- _Task instructions_: Quote all entries exactly, leaving pictures aside.

- _Data to use_:

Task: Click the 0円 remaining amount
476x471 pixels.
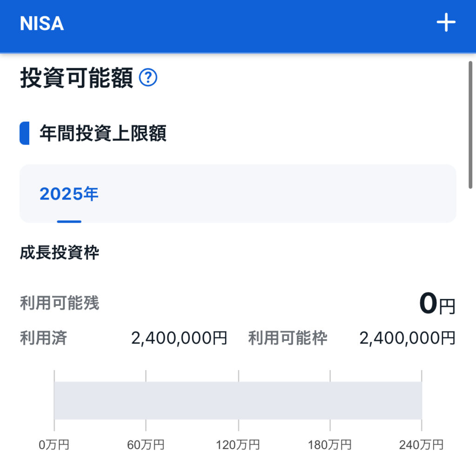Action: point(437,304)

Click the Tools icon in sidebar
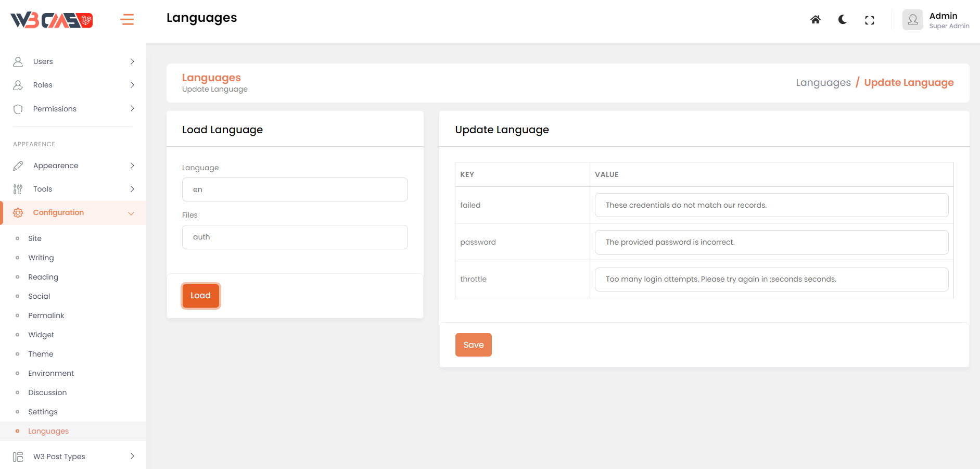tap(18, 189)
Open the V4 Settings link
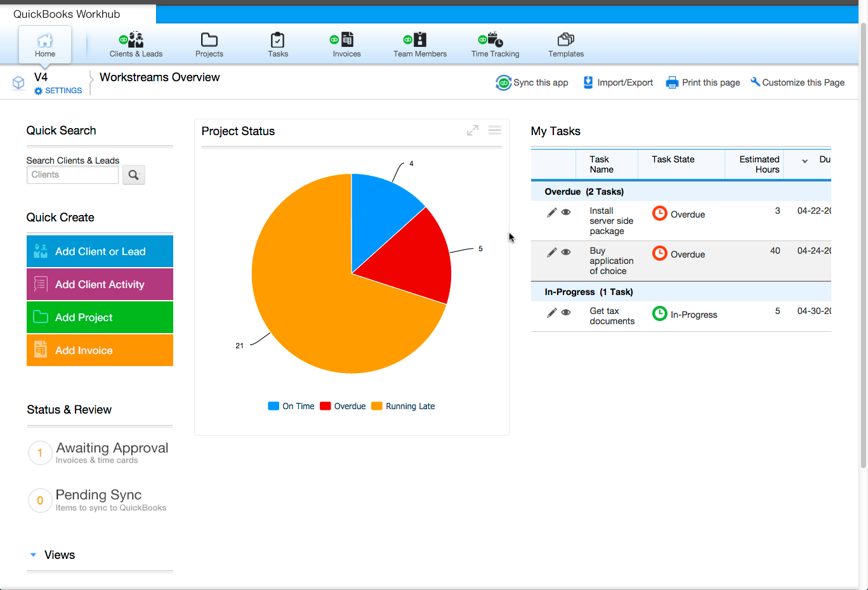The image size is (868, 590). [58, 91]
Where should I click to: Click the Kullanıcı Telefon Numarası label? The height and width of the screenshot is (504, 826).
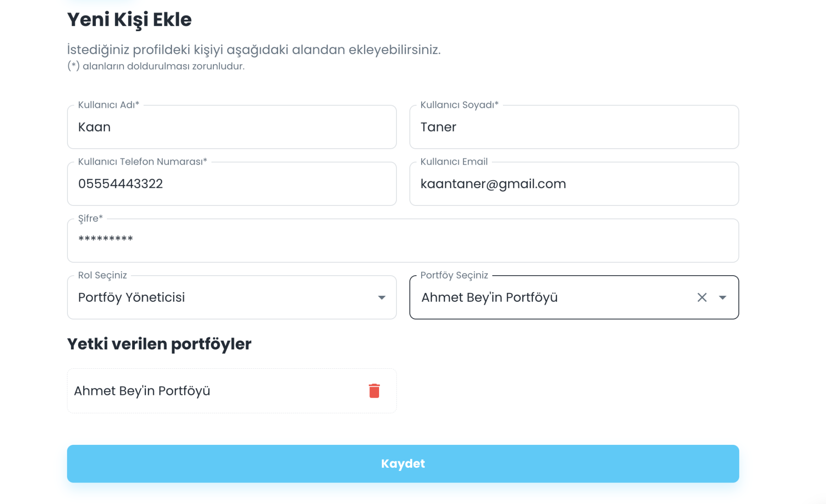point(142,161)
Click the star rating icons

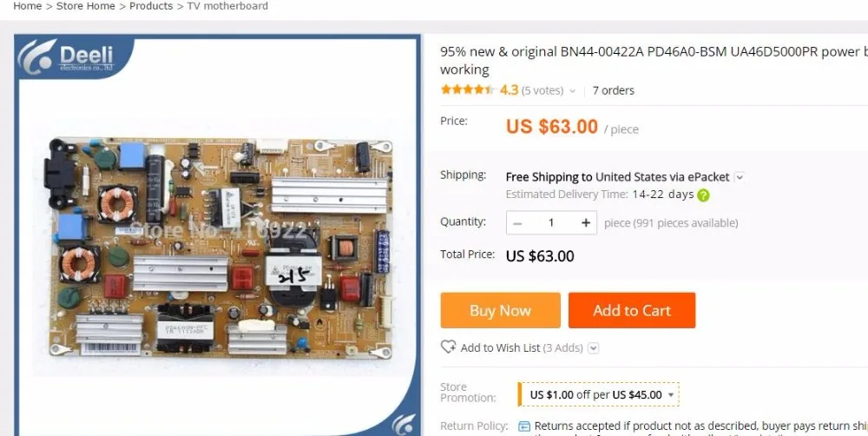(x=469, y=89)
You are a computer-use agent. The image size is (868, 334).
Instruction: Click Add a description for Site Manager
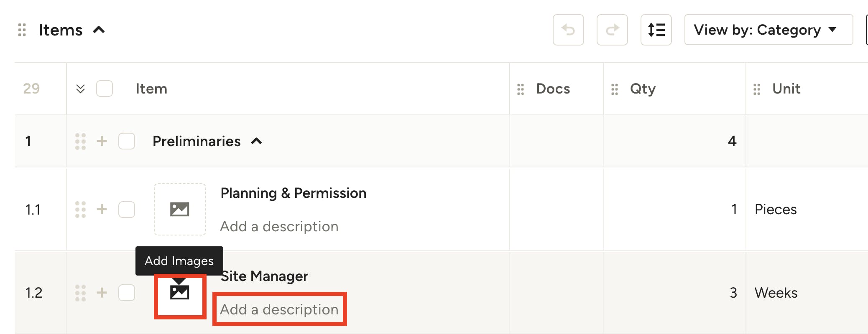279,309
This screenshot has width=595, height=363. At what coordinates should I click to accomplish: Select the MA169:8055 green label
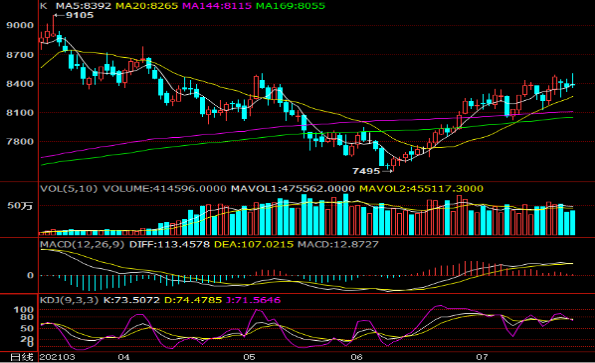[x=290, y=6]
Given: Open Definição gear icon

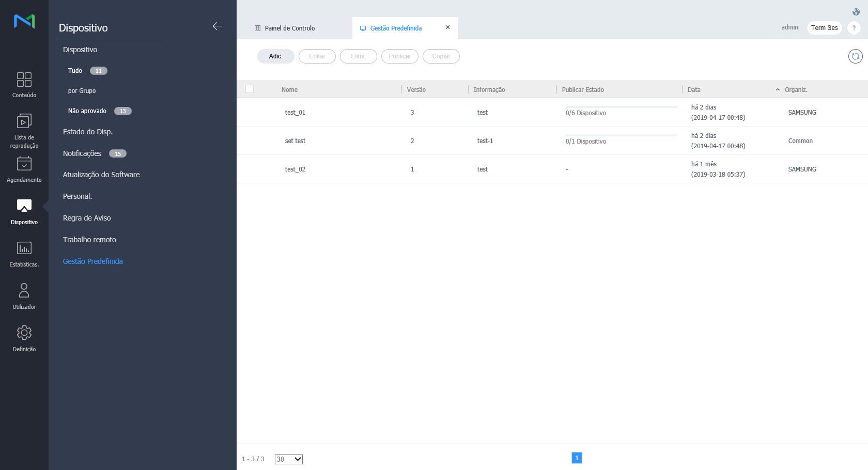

- _Response_:
Task: Click the 0円 remaining amount
476x471 pixels.
Action: point(437,304)

Click the Tools icon in sidebar
tap(18, 189)
Open the V4 Settings link
The image size is (868, 590). [58, 91]
Where should I click to: Click the Kullanıcı Telefon Numarası label? The height and width of the screenshot is (504, 826).
point(142,161)
Click the star rating icons

(x=469, y=89)
You are a computer-use agent. The image size is (868, 334).
Instruction: Click Add a description for Site Manager
279,309
This screenshot has width=595, height=363. At what coordinates should I click to accomplish: Select the MA169:8055 green label
[x=290, y=6]
Given: Open Definição gear icon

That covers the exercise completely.